#### Page text

Boari Flap

MANG Boari Flap

– A bladder flap is usually not needed in patients with distal
ureteral strictures because a psoas hitch is adequate in most cases.
– If a Boari flap is necessary, the incision, ureteral dissection, and
initial bladder mobilization are the same as for patients undergoing a
psoas hitch.
– The bladder flap is indicated when, despite all attempts to create
adequate length, it is clear that a tension-free anastomosis cannot be

– A psoas hitch should accompany the Boari flap to help decrease the
length of flap that is necessary

1. After the bladder has been mobilized and a psoas hitch performed,
the site for the base of the flap should be identified on a fixed
portion of the bladder and the length of flap needed is measured.
2. A stay suture is placed at each end of the base of the flap, which
should be approximately 3 to 5 cm wide.
2a. To ensure adequate vascularity of the flap, the base should be
wider when a longer flap is necessary.

#### Source material
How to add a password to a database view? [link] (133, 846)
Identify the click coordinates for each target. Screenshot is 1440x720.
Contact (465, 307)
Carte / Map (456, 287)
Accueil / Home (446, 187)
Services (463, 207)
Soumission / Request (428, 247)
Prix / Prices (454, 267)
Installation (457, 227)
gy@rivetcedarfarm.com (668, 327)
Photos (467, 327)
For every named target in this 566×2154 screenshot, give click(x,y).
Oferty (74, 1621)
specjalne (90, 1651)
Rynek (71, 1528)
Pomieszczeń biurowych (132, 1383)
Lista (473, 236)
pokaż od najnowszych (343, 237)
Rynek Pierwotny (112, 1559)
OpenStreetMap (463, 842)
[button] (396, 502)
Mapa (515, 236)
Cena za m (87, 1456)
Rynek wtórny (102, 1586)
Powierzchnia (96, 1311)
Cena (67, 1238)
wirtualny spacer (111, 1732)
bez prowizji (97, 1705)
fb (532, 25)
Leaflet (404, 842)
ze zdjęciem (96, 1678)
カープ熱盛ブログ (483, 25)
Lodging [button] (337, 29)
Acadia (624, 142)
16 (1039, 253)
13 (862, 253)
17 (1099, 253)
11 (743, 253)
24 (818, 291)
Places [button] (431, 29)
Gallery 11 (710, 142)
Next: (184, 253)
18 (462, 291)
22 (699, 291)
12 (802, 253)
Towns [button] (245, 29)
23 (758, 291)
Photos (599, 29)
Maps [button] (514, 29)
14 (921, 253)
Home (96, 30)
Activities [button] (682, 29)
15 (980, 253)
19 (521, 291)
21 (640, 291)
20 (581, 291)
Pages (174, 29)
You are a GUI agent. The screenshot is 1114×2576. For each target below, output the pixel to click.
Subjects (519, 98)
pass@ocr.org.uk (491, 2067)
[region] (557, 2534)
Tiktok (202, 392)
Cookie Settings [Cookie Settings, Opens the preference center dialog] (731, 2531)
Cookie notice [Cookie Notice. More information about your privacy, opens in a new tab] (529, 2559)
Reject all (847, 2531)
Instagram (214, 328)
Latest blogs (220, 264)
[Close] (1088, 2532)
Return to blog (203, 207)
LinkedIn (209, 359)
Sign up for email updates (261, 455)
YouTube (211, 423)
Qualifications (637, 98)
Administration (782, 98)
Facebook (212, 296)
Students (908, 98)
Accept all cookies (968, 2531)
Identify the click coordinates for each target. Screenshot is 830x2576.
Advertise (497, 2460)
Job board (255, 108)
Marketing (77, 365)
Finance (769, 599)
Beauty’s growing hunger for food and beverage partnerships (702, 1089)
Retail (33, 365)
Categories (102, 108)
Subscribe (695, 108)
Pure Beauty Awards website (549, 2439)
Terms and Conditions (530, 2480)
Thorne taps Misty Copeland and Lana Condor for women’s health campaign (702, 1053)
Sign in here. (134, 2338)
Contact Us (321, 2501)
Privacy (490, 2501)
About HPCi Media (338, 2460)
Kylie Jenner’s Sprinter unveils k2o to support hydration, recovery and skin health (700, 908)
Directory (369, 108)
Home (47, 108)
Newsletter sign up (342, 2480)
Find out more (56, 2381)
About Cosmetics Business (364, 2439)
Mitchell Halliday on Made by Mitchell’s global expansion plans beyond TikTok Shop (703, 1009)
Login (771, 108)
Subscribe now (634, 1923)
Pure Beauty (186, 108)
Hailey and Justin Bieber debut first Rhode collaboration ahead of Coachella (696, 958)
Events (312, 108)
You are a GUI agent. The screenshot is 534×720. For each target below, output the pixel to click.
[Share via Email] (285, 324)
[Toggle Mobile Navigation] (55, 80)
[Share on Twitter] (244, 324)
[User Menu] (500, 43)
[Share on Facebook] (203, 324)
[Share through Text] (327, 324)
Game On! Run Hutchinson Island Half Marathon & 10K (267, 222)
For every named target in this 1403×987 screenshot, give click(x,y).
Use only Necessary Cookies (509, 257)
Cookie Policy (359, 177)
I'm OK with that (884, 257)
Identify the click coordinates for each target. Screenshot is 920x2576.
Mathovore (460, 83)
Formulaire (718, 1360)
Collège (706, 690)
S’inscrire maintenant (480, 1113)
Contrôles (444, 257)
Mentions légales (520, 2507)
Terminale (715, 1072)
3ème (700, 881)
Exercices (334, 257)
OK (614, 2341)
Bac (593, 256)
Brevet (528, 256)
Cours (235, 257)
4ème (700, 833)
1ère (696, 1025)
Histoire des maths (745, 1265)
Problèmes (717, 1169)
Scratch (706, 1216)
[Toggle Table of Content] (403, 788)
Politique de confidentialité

#### Problems to work on
1 > Using the Boari flap text, decide whether each statement agrees with it, answering yes or no and quoting the deciding words: (a) A bladder flap is usually needed in patients with distal ureteral strictures. (b) A psoas hitch should accompany the Boari flap. (c) The base of the flap should be approximately 3 to 5 cm wide.
2 > Extract the passage from the Boari flap text word for word, starting at "1. After the" and ending at "to 5 cm wide.".
The records are separate material and are unrelated to the Boari flap text.

#### Written answers
1 >
(a) No: "A bladder flap is usually not needed in patients with distal ureteral strictures"
(b) Yes: "A psoas hitch should accompany the Boari flap"
(c) Yes: "should be approximately 3 to 5 cm wide"

2 >
1. After the bladder has been mobilized and a psoas hitch performed,
the site for the base of the flap should be identified on a fixed
portion of the bladder and the length of flap needed is measured.
2. A stay suture is placed at each end of the base of the flap, which
should be approximately 3 to 5 cm wide.